*What is being asked*
Would you copy out each line of the records below that includes the word "will"?

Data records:
##############################
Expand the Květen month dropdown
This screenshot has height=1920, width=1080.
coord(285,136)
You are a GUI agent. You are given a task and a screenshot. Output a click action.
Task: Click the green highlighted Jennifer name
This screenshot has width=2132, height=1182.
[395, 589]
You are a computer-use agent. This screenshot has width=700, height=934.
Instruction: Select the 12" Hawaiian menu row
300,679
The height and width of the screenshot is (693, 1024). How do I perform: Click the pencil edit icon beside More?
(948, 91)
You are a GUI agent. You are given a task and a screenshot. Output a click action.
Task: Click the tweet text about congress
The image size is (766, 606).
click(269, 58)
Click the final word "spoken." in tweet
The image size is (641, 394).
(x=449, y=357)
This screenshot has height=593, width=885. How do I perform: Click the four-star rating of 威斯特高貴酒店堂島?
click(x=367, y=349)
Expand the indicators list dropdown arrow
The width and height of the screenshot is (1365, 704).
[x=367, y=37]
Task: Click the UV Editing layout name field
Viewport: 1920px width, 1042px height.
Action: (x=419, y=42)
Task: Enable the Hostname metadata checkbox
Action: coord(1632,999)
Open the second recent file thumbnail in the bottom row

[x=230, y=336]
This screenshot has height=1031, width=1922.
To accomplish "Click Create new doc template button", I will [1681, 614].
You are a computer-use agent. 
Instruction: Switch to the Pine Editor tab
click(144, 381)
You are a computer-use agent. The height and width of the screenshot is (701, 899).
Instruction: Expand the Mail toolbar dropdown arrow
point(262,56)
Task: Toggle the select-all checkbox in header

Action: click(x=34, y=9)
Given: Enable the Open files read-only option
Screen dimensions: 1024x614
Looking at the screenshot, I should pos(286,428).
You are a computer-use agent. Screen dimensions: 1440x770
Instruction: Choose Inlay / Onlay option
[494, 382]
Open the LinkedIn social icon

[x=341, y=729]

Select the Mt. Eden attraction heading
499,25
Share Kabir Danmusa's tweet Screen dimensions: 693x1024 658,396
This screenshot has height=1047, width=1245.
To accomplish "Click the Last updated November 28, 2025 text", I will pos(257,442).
##############################
*Finished task*
To accomplish "Click Create new doc template button", I will [1681, 614].
To accomplish "Click the Last updated November 28, 2025 text", I will pos(257,442).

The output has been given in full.